In the figure there is a simplified diagram of the floating point unit (FP) contained in a Bulldozer module. It is organized as an external coprocessor, which receives instructions to run from the outside and reports the results back to the requesting core. The connection between FP units and integer core is bidirectional: it receives instructions and data from the integer cores, reports a completion signal back (the retire of the instructions is still run by the integer core), is connected with two 64-bit buses to the integer cores for the execution of convert instructions from integers to FP numbers and vice versa and is connected to the load and store units of the two integer cores to perform memory operations.
It consists of a unified scheduler, which can receive up to 4 instructions per clock cycle alternating the two integer cores and send running up to 4 instructions per clock cycle, even mixing those of both threads, at 80/128 bits. The scheduler is fully data-driven: when the data needed and the execution units are free, the instruction is executed, being careful to be fair between the two threads.

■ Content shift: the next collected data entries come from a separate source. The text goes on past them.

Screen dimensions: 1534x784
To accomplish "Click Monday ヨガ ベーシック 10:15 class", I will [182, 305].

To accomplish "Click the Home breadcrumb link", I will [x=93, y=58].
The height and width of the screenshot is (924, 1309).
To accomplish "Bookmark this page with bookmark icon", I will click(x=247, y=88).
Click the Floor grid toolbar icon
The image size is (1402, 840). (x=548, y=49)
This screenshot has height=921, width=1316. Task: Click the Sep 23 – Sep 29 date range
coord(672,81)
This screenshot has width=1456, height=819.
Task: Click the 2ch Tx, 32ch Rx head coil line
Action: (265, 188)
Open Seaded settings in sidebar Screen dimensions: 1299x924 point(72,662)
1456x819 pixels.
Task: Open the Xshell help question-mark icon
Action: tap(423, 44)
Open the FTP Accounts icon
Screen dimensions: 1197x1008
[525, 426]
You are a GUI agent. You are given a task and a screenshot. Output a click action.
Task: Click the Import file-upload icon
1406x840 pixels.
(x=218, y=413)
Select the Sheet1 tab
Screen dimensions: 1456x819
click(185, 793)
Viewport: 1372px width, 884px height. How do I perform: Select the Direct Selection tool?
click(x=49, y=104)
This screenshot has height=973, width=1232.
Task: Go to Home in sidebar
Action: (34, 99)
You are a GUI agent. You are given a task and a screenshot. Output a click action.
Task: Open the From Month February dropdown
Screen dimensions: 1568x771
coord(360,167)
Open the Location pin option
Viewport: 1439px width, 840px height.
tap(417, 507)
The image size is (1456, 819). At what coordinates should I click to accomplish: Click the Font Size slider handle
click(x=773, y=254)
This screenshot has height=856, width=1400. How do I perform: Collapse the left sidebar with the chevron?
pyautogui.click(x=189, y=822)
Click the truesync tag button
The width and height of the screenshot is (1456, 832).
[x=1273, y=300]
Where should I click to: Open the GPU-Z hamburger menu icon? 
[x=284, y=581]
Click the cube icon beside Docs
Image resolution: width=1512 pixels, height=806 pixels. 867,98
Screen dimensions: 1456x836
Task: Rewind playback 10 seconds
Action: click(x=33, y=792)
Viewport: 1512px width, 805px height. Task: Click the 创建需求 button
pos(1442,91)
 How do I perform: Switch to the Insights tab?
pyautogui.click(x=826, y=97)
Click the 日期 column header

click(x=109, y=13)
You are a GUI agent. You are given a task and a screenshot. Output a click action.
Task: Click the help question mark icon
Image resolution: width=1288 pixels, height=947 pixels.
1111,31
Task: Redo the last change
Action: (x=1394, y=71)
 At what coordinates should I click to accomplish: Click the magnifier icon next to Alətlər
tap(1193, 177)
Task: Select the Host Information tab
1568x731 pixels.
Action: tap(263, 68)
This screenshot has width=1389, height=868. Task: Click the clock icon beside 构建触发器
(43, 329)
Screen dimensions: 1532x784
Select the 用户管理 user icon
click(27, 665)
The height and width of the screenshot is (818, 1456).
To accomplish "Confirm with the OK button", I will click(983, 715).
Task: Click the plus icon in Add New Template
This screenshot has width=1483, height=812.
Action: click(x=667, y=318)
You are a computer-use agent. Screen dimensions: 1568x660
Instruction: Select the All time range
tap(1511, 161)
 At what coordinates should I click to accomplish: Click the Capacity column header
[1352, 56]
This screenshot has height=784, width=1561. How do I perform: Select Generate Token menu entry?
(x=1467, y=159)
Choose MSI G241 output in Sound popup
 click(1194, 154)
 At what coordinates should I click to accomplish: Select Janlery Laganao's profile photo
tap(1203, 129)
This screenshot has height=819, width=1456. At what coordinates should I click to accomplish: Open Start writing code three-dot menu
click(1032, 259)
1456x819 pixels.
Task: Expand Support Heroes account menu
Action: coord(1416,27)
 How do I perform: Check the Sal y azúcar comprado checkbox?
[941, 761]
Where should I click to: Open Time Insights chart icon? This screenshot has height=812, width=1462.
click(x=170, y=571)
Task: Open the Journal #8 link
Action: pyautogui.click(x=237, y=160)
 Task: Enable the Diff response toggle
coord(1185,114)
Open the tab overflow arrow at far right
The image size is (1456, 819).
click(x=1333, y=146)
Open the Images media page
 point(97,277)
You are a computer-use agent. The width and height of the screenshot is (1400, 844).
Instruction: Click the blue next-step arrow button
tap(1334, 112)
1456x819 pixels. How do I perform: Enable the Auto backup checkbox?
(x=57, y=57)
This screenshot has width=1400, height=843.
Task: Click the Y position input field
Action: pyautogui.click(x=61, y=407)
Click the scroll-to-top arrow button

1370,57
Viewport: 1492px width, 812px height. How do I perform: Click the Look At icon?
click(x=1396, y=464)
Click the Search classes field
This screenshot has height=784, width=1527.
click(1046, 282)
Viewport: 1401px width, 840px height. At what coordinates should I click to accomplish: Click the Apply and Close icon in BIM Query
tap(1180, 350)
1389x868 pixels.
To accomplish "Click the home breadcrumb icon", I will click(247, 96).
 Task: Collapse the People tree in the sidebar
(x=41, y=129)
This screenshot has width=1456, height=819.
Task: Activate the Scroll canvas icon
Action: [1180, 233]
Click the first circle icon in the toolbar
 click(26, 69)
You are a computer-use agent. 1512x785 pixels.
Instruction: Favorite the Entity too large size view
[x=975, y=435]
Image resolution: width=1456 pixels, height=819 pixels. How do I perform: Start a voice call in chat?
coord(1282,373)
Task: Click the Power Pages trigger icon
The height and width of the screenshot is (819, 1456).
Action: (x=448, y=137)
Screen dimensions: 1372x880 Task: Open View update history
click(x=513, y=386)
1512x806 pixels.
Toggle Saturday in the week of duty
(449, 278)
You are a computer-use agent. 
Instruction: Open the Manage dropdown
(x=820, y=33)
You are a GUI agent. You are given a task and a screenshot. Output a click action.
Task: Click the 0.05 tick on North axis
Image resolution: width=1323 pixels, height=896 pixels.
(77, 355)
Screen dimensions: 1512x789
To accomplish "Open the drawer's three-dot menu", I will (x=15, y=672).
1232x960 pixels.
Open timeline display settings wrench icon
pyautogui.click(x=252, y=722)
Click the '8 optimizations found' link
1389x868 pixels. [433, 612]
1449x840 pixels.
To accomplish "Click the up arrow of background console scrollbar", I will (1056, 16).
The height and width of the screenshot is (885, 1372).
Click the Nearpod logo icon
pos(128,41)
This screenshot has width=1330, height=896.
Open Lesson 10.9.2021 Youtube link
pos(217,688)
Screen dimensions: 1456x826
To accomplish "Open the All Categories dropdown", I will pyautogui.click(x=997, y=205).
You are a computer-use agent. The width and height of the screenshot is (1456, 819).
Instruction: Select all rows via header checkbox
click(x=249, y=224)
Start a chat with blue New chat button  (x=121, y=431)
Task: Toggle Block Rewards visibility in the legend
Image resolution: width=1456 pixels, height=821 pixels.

The execution units are 4 and are able to perform 2 FP FMAC operations (Fused Multiply Accumulate, i.e. a multiplication and a fused accumulation, namely a calculation of the type d = a + b * c) and 2 IMAC operations (Integer Fused Multiply Accumulate, such as the FMAC, but on integers) per cycle. The x87 operations are managed by FMAC. The divisions and square roots are always handled by FMAC. Some special operations are managed by IMAC, such as permute, the memory one are handled by the two IMAC pipeline and registers movements are mostly carried out on the fly without taking execution units. Thanks to a patent filed by AMD, FMAC and IMAC units are able to perform even simple additions or multiplications with the same circuit, without unnecessary duplication. The units are 128 bits and can be joined together to perform 256-bit operations.